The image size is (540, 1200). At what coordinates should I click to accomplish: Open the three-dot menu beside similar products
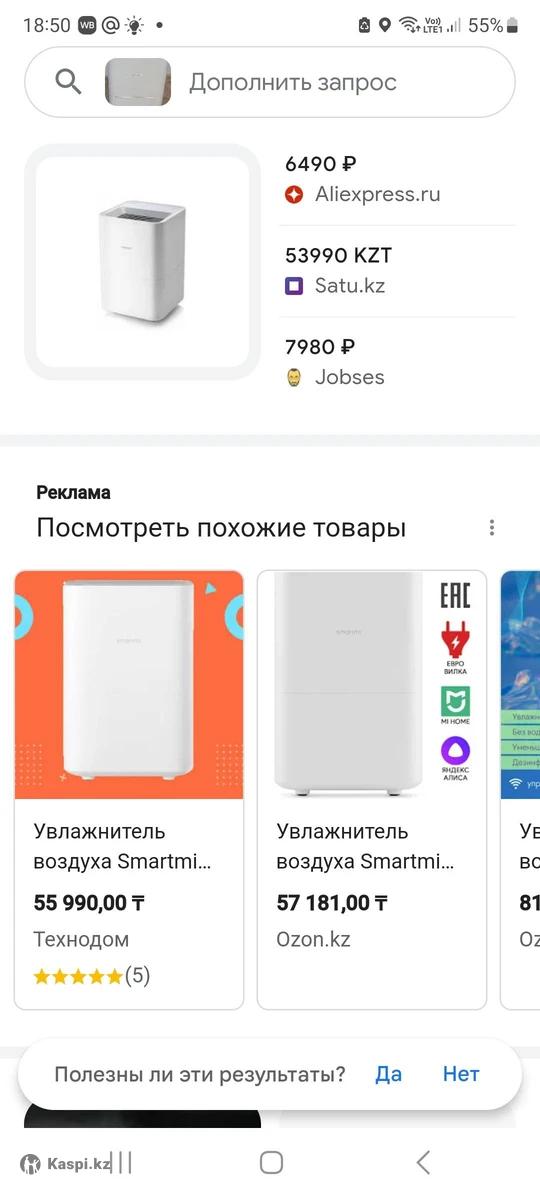pos(491,528)
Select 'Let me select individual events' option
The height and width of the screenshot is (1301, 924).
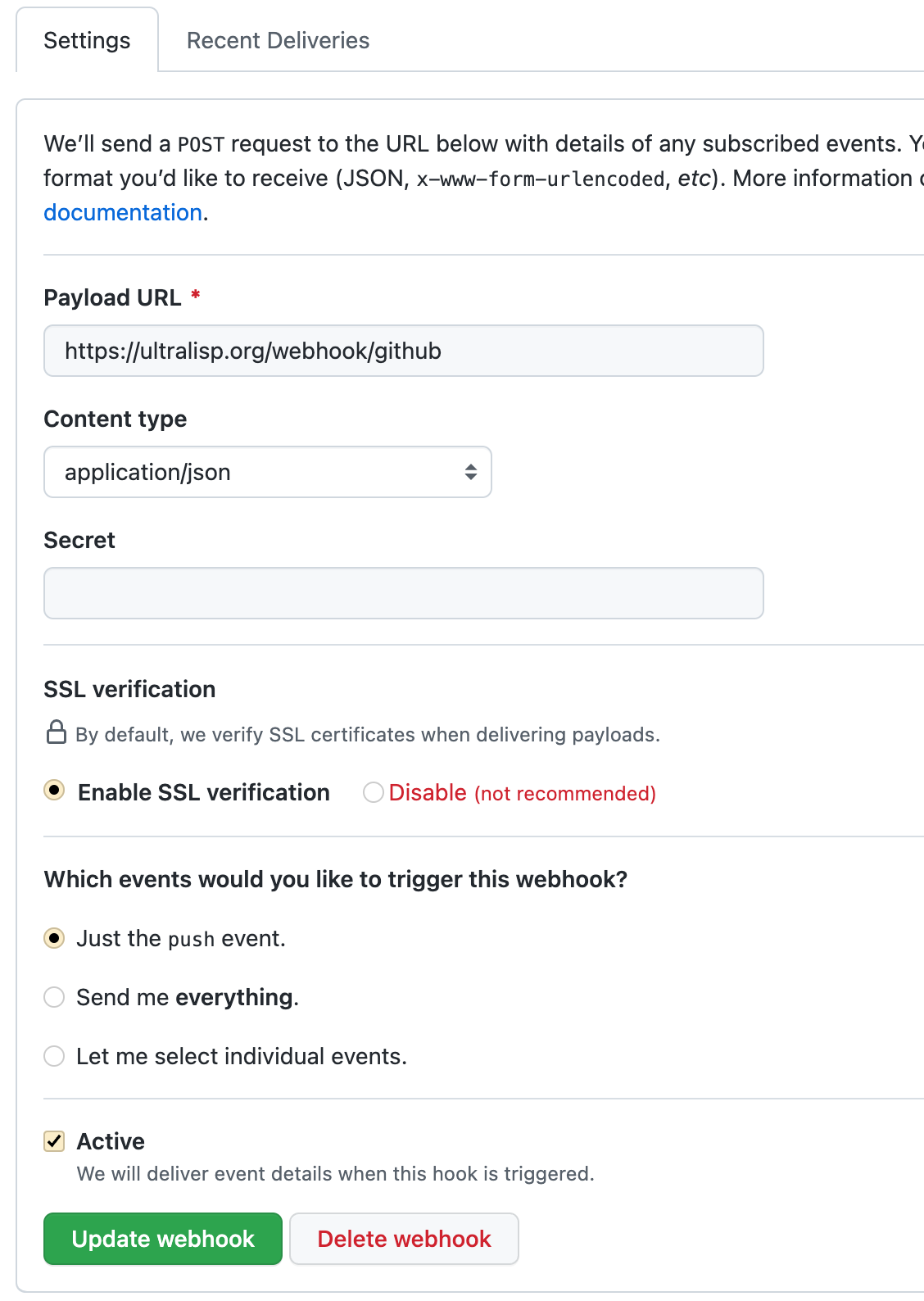(53, 1056)

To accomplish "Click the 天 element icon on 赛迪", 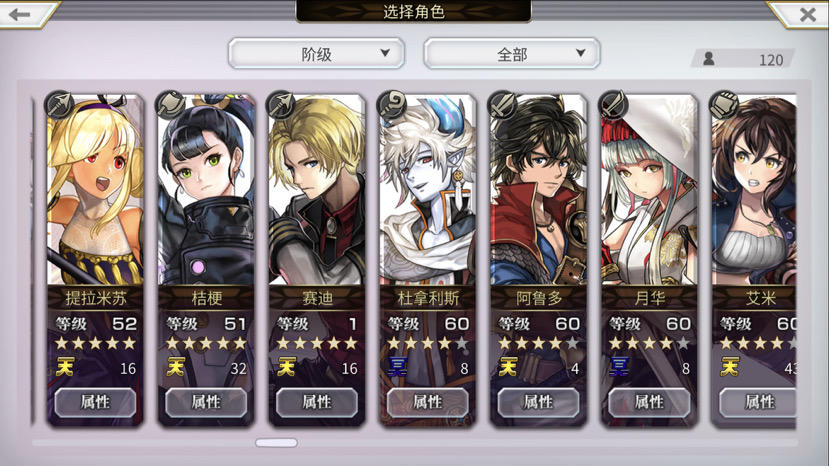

• _WHAT YOU NEED TO DO_
Repeat each entry exactly. Pictures do not belong in the copy.

• _TASK RESULT_
The image size is (540, 1200). At what coordinates should I click to accomplish: Open the three-dot menu beside similar products
pos(491,528)
Select 'Let me select individual events' option
The height and width of the screenshot is (1301, 924).
(53, 1056)

To accomplish "Click the 天 element icon on 赛迪", 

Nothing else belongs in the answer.